New York—Take two equivalently qualified job candidates. One is known to be a parent. The other is not a parent.
With experimental scenarios like these, researchers have found substantial evidence of bias against mothers. In the studies of Shelley Correll, a professor of sociology at Stanford, childless women were roughly twice as likely to be called back or recommended for hire by an employer. And when childless women were recommended for a job, they were offered salaries approximately $11,000 higher.
Ms.
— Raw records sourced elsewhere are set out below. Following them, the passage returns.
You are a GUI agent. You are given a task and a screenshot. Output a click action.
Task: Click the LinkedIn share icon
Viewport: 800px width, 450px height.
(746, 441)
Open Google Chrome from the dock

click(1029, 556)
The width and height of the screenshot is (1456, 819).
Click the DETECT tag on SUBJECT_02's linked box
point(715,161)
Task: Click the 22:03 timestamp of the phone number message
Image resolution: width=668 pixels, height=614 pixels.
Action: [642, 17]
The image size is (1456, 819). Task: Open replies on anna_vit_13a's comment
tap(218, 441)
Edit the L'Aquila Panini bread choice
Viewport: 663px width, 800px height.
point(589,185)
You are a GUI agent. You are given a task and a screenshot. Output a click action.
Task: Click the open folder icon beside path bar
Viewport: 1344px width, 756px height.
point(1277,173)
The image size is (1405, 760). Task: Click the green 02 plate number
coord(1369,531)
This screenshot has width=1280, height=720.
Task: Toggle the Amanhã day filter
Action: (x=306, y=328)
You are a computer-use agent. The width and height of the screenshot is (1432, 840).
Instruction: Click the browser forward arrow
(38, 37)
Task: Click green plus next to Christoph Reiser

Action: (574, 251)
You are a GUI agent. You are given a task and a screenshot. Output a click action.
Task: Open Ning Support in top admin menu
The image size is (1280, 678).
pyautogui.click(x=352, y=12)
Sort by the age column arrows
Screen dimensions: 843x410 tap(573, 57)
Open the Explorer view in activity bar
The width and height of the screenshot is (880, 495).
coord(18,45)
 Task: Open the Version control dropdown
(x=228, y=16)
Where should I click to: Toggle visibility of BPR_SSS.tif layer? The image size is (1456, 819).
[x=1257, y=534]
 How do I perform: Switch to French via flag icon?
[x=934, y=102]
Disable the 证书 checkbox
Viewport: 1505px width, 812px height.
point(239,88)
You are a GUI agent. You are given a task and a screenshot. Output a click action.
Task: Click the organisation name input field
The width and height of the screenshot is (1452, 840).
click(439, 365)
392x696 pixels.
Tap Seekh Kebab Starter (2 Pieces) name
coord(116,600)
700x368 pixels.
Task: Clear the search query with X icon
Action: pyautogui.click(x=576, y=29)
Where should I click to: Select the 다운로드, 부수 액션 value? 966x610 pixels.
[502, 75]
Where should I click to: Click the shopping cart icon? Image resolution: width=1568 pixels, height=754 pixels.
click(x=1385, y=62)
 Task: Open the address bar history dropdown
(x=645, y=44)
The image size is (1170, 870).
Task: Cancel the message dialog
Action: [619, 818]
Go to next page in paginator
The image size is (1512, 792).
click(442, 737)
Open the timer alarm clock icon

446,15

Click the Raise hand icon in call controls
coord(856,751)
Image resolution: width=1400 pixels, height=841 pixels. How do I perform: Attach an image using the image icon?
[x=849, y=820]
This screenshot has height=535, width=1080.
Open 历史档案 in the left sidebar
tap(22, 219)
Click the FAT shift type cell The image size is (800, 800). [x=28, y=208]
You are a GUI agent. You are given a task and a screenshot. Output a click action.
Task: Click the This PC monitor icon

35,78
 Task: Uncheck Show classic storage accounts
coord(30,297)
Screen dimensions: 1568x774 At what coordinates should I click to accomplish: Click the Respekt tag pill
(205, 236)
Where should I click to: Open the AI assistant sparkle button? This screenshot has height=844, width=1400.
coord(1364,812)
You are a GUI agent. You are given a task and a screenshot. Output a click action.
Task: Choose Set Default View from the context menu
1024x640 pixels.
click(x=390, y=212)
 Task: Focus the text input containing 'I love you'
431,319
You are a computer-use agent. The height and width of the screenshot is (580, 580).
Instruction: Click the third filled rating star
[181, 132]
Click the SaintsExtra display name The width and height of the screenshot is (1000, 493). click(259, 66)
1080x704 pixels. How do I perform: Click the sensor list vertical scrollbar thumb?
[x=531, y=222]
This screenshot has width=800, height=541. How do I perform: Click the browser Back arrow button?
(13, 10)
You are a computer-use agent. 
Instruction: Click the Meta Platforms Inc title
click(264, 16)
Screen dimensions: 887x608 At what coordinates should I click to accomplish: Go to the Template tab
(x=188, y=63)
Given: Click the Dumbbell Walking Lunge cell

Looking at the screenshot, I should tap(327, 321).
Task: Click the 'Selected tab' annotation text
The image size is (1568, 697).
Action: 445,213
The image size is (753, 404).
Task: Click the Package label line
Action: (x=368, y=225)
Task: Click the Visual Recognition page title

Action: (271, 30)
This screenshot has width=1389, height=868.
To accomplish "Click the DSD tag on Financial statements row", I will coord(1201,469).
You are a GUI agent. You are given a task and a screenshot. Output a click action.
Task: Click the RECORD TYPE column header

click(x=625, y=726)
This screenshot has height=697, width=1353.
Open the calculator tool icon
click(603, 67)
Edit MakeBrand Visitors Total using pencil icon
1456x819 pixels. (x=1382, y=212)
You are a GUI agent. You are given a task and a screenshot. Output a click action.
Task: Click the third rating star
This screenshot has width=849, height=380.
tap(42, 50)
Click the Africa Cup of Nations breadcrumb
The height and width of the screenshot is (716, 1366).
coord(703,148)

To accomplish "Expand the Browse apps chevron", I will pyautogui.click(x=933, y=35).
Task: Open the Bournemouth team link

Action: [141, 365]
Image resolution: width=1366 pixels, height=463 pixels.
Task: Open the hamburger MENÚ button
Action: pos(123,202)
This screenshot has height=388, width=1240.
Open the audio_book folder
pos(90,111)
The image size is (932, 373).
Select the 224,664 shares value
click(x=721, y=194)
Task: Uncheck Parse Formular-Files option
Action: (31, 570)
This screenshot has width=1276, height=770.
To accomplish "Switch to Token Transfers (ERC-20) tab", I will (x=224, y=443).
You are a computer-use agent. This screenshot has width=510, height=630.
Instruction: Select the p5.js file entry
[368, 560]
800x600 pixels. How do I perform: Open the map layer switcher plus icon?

Correll presented this research at the American Sociological Association’s annual meeting here on Saturday as part of a panel spotlighting how inequality is perpetuated by things like interpersonal behaviors and local settings—what sociologists call “micro mechanisms.”
When sociologists talk about inequality—which they’re doing a lot at this inequality-themed event, from how inequality is changing to how it connects to social unrest and social media—they often discuss it through the macro prism of social structure. Much research on race, for example, analyzes where a minority group stands in relation to the dominant group when it comes to economic well being and legal rights.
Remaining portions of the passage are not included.